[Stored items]
#####
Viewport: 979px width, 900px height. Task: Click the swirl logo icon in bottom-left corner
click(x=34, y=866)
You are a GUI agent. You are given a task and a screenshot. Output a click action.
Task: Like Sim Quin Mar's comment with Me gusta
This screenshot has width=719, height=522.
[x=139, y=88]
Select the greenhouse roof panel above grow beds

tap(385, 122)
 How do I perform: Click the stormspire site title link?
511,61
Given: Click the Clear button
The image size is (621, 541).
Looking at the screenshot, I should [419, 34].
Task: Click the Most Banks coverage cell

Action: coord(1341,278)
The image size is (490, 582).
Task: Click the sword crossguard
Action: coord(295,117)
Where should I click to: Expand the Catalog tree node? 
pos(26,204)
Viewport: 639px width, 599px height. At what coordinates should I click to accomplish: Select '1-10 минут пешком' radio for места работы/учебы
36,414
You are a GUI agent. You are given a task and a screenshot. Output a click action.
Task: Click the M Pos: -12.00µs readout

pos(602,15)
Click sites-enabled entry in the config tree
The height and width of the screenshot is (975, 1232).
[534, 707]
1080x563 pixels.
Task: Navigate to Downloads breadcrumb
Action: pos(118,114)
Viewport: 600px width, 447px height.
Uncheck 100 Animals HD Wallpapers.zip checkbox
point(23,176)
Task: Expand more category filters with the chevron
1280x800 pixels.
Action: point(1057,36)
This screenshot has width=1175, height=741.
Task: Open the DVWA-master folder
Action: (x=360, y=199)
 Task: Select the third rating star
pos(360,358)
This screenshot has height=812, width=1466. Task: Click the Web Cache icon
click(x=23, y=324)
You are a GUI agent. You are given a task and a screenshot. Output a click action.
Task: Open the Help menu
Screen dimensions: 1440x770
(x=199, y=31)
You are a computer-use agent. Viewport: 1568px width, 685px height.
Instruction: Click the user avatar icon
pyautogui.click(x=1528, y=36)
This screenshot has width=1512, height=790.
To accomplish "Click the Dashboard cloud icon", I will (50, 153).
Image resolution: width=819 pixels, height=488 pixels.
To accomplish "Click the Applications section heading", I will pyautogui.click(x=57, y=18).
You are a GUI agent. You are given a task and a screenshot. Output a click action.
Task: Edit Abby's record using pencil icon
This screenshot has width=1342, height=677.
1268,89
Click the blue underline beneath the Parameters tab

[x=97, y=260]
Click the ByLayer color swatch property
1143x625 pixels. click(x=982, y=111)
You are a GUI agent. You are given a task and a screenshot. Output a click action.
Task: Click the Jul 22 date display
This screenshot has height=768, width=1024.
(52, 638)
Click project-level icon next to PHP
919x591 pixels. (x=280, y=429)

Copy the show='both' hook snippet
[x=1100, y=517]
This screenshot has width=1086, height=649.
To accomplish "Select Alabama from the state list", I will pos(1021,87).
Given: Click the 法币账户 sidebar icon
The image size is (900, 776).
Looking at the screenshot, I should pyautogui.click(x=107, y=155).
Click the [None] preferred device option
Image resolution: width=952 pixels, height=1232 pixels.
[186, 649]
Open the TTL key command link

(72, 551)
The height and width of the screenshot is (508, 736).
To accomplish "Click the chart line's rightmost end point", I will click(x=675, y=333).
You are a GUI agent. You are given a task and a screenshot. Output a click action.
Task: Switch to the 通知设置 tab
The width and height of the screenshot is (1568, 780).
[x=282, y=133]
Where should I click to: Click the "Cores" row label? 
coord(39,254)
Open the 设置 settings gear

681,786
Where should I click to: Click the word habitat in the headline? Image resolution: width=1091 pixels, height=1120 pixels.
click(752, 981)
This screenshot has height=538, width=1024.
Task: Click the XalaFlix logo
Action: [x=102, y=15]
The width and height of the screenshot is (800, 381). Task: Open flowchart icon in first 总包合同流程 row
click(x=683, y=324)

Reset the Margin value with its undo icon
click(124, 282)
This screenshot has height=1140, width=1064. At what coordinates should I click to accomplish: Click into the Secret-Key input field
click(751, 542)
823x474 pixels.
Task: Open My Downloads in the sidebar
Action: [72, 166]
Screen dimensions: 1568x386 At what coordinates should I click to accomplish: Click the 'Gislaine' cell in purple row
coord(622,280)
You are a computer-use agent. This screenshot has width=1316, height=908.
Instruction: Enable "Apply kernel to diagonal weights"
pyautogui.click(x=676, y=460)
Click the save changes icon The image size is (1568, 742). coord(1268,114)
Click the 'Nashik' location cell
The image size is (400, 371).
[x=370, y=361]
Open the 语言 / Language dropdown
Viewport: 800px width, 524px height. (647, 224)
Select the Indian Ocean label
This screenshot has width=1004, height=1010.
#####
Exercise goal: Please show every line of the entries above that contains the word "will".

Exercise output:
To accomplish "Click the Dashboard cloud icon", I will (50, 153).
To accomplish "Click the Applications section heading", I will pyautogui.click(x=57, y=18).
To accomplish "Select Alabama from the state list", I will pos(1021,87).
To accomplish "Click the chart line's rightmost end point", I will click(x=675, y=333).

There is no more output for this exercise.